Will We Revisit The Lows? The Answer: Is This Crash 1987 Or 1929
Two weeks ago, on quad-witch Friday March 20 which (so far) marked the lows of the coronavirus crisis, when US stocks plunged to levels not seen since late 2016, we showed a staggering chart from BofA putting the crash of 2020 in its historic context: in less than a month, the US stock market has crashed faster than both the Great Depression and Black Monday, and in terms of the total drawdown, the crash of 2020 is now worse than 1929 and is fast approaching 1987.
And while we have shown that the initial drop of the current crisis was more violent and rapid than the first leg of either the Black Monday crash or the Great Depression, the far more relevant question asked by traders, is what happens next if we use the 1987 and 1929 benchmarks as a reference. Will we “retest”, or was March 20 the low, something which Morgan Stanley says is “the number one question we continue to discuss with clients”, the same “number one” question that Goldman’s clients were asking a week ago.
To answer that question we show Morgan Stanley’s updates to these charts as they both remain remarkably on track for one of these episodes to play out.
In other words, if 2020 “is” 1929, then prepare for a lengthy period of pain as stocks struggle for the next decade, with the silver lining that at least they won’t drop below the late-March lows. Alternatively, if we are now re-living 1987, then a retest of the lows is imminent at which point the last of the bulls will be cleared out, leading to more near-term pain but also a faster recovery.
What does Morgan Stanley think?
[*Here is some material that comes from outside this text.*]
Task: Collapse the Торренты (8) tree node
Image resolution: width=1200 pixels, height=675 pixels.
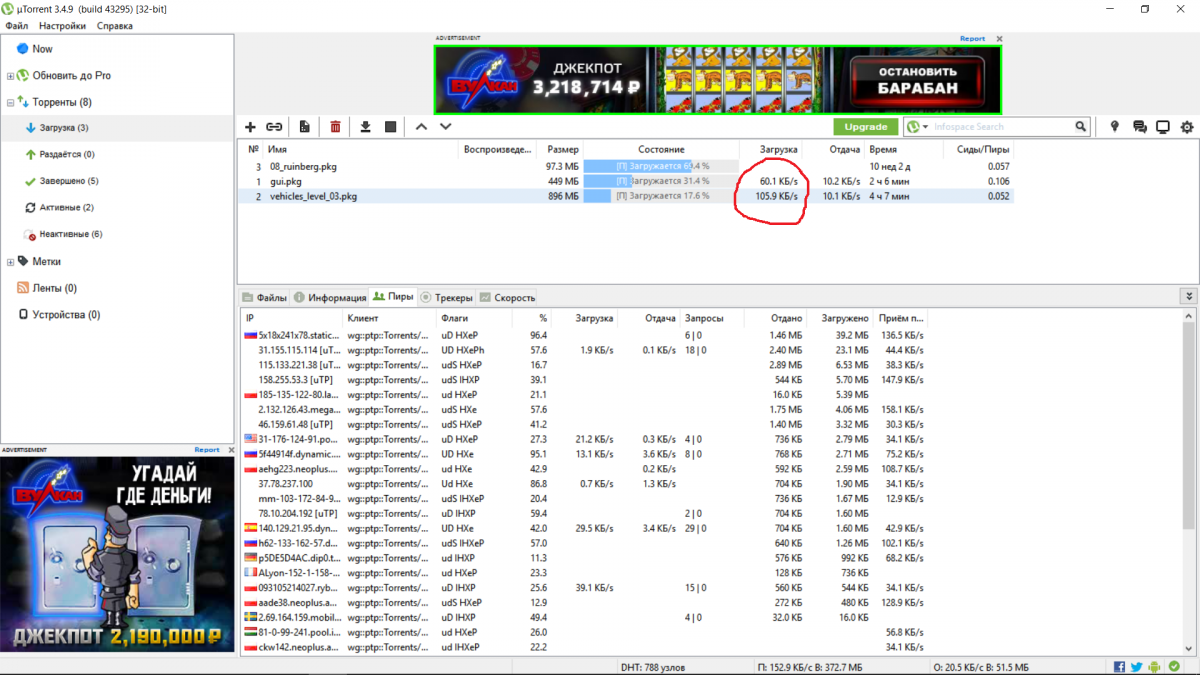Action: click(10, 102)
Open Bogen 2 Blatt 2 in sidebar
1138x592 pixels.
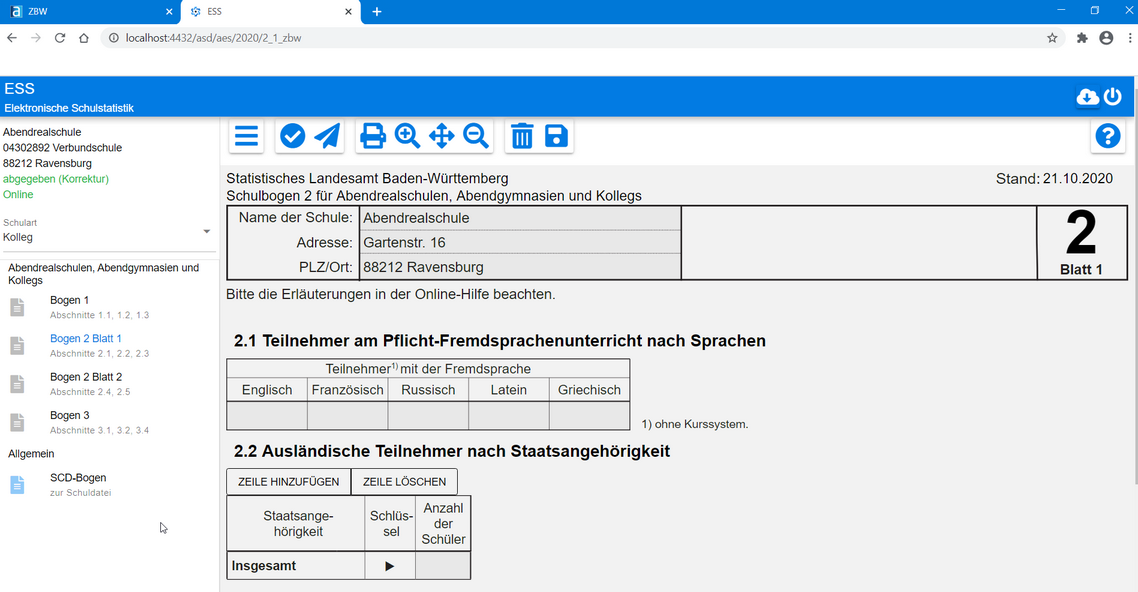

The bank, which as we noted on Sunday has now become one of Wall Street’s most prominent bulls in a dramatic almost-overnight reversal in sentiment, is predictably cheerful, with Michael Wilson writing this morning that while the bank appreciates these analogs always break down at some point, “we stand by our view at the time of the first publication that even in the very bad outcome of the 1930s, there was an extraordinary and tradeable rally from those initial price lows (Exhibit 1).”
For what it’s worth, Morgan Stanley notes that it does not think we will have full retest of the lows nor do we think this is the beginning of a depression” which is surprising to say the least for a bank whose economists not only expect GDP to crash 38% in Q2, but for the full GDP loss to be recovered only by the end of 2021.
Indeed, ignoring its own economic forecast, the Morgan Stanley equity stratey team says that “as we have discussed in prior notes, we think this is the end of a cyclical bear market that began 2 years ago in the context of a secular bull market that began in 2011.”